Alessandra Bandera (Ospedale Maggiore – Milano), Massimo Andreoni (Università di Tor Vergata – Roma), Antonella Castagna (San Raffaele – Milano), Gianni di Perri (Università degli Studi di Torino/Amedeo di Savoia) video-intervistati dal Presidente di Nadir Filippo von Schloesser, delineano i principali temi affrontati nella conferenza (Seattle, 4-7 Marzo 2019). A seguire, un’anticipazione del report nel prossimo numero di Delta – n. 84, Marzo 2019.
Interviste patrocinate da Plus, Anlaids, NPS, Mario Mieli, ASA, LILA.
Di seguito l’anticipazione dell’articolo Delta 84.
Un’edizione dedicata a molti studi che propongono strumenti utili in studio per l’eradicazione dell’HIV. Ma per raggiungere l’obiettivo, sono molti i passi e molti gli approfondimenti che si devono fare e, di non facile valutazione i fondi che si devono investire. Alcuni possibili percorsi sono, almeno scientificamente, identificati.

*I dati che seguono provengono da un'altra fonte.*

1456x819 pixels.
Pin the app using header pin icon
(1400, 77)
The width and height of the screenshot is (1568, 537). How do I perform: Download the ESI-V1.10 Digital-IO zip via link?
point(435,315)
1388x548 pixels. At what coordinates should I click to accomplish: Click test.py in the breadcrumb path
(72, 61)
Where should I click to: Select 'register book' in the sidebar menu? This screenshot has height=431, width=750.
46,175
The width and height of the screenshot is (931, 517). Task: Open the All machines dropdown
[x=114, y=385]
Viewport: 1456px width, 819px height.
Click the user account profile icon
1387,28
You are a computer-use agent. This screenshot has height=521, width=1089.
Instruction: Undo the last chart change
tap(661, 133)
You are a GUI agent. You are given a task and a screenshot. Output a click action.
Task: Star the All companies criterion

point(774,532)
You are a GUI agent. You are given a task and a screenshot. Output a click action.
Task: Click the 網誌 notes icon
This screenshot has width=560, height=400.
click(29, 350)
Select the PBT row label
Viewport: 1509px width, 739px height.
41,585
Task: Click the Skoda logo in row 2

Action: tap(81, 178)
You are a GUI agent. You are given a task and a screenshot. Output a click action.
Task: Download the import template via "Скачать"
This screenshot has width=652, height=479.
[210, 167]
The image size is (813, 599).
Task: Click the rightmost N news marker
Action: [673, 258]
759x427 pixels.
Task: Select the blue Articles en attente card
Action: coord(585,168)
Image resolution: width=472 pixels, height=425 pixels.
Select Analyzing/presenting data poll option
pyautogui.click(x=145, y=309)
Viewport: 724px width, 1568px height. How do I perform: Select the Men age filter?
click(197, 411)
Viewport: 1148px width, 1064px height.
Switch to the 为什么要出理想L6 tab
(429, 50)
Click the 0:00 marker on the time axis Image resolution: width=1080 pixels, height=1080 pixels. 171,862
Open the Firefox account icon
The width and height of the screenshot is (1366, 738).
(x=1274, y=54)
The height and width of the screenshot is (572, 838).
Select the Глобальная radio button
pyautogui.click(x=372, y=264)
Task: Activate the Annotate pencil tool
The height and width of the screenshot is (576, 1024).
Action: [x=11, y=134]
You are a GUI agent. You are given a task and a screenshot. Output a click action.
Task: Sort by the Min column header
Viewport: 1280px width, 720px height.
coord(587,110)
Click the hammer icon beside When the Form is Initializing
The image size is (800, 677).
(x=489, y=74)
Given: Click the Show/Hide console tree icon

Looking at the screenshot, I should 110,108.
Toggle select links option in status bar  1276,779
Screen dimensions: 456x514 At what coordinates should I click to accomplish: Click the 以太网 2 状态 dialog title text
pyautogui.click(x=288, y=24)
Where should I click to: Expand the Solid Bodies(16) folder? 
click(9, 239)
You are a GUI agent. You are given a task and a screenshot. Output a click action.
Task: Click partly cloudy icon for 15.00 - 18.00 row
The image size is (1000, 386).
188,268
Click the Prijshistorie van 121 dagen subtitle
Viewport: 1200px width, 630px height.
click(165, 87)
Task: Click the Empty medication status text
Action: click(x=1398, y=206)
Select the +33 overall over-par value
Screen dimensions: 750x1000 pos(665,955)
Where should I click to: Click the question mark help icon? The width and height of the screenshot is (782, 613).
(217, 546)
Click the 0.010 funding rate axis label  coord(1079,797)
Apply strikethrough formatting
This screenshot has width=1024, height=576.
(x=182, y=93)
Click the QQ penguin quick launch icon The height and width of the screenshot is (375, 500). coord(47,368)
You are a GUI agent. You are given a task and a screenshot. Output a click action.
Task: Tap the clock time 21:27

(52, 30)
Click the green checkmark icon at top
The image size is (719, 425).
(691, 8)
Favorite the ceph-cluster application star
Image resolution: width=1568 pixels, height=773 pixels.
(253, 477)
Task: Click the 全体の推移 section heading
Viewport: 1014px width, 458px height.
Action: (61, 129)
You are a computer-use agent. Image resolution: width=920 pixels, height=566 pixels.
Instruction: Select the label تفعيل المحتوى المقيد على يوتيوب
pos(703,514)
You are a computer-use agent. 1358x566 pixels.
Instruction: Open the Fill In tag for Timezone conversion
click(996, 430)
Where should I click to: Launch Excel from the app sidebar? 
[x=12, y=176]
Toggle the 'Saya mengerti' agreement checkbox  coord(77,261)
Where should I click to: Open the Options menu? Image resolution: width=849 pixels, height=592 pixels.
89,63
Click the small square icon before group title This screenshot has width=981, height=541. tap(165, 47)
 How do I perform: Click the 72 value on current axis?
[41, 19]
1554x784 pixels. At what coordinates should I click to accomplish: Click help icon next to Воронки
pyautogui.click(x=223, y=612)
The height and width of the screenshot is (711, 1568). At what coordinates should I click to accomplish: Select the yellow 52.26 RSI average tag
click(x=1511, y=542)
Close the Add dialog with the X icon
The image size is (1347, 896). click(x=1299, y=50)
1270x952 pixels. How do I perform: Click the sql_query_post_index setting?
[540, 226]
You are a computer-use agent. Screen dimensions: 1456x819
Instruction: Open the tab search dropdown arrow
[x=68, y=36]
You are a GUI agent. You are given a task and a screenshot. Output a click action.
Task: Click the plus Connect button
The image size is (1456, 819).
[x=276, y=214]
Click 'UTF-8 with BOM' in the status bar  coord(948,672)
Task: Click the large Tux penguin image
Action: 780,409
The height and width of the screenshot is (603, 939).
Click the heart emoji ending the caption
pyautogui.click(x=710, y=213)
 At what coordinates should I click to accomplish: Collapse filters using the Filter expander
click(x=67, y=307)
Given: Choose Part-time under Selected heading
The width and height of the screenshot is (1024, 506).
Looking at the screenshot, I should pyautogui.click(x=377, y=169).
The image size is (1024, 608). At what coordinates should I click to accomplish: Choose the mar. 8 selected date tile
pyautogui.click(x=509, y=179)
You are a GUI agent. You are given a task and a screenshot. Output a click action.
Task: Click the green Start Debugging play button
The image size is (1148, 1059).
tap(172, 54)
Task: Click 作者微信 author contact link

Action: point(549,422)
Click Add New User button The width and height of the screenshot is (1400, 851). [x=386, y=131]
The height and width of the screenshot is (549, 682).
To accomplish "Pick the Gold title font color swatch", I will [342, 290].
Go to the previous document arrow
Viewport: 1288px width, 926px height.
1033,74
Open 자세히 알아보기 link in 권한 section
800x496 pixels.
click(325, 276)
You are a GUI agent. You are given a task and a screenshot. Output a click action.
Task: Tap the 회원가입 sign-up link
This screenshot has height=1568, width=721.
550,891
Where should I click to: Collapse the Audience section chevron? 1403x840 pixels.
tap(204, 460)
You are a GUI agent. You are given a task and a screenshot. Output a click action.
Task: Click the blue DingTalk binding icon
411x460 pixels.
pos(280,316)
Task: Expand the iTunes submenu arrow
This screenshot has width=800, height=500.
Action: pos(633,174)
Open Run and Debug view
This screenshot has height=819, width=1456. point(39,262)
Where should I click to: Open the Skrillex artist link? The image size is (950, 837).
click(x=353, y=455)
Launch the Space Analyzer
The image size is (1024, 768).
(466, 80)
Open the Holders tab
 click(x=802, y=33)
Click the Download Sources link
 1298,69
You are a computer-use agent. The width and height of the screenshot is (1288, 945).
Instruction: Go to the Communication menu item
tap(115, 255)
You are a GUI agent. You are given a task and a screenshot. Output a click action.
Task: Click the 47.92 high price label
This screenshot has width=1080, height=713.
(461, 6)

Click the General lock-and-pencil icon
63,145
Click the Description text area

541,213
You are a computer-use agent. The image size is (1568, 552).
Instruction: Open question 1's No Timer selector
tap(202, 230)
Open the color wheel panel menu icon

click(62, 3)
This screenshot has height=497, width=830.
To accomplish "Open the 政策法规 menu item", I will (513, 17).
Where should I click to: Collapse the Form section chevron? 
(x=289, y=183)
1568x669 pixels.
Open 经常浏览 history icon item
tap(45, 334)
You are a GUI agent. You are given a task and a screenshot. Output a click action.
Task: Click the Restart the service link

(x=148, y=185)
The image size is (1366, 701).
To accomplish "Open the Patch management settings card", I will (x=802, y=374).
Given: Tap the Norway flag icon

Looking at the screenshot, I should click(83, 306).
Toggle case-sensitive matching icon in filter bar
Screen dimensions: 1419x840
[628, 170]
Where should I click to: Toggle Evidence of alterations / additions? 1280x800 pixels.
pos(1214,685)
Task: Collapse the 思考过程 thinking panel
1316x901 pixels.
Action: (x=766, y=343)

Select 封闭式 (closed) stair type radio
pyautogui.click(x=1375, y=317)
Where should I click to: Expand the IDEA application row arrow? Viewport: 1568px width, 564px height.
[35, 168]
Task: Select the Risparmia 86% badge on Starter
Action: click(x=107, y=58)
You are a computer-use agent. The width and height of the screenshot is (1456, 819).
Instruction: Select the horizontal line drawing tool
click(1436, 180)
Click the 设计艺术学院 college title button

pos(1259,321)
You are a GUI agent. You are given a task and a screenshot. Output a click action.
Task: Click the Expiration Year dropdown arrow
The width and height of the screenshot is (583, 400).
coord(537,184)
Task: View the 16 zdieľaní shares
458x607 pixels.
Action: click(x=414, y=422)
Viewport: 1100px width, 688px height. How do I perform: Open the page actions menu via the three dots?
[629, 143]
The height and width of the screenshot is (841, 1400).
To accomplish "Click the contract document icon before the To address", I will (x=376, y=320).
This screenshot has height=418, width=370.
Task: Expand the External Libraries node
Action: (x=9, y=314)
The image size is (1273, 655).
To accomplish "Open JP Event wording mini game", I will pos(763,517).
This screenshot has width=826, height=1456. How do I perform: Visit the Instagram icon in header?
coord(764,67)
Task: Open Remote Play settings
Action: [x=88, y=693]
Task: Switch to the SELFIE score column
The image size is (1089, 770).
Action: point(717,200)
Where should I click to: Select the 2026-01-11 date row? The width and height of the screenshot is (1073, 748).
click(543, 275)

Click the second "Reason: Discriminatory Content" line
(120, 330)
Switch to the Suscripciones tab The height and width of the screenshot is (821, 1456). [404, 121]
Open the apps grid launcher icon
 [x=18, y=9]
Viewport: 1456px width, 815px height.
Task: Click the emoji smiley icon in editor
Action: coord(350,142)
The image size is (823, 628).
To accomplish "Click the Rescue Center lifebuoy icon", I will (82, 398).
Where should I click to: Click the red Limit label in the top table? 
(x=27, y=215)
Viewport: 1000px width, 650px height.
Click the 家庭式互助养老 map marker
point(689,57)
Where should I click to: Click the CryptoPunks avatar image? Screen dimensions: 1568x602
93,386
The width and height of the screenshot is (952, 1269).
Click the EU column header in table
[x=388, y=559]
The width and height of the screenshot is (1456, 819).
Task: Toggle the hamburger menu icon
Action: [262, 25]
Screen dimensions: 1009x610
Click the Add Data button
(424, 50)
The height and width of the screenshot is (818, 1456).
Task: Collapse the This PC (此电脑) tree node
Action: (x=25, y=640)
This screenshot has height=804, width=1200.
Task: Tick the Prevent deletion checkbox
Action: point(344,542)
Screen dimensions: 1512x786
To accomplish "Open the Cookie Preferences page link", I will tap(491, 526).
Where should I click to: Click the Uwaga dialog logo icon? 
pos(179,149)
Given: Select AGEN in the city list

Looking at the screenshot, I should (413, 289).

Alla sessione di apertura Anthony Fauci, che da 25 anni guida l’NIH, ha confermato che il presidente USA ha promesso fondi per la ricerca dal 2020, ribadendo che l’epidemia deve essere cancellata dal mondo. NIH si aspetta un fondo ad hoc, che dopo quello PEPFAR iniziato da Bush, potrebbe stimolare la ricerca in questo senso. Fauci, sottolineando più volte la teoricità del concetto, ha affermato che oggi vi sono strumenti per eradicare l’HIV dal mondo se si potesse dare una terapia a tutti coloro che sono già infetti e a tutti coloro che sono a rischio. Basti pensare che unendo i due concetti TASP e U=U si deve poter cercare di realizzare questo progetto, che però implica l’elaborazione di una strategia realizzabile nel mondo reale.
Gli adiuvanti in studio
Lo stesso Nussenzweig della Rockefeller University ha mostrato come l’immunoterapia che sta emergendo dagli sudi sugli anticorpi mono e policlonali, può diventare, una volta superata la fase di studi pre-clinici, un adiuvante alla ART o una cura stessa e ha sottolineato l’importanza che potrebbe rivestire nella prevenzione di nuove infezioni rinforzando l’immunità dell’ospite contro il virus.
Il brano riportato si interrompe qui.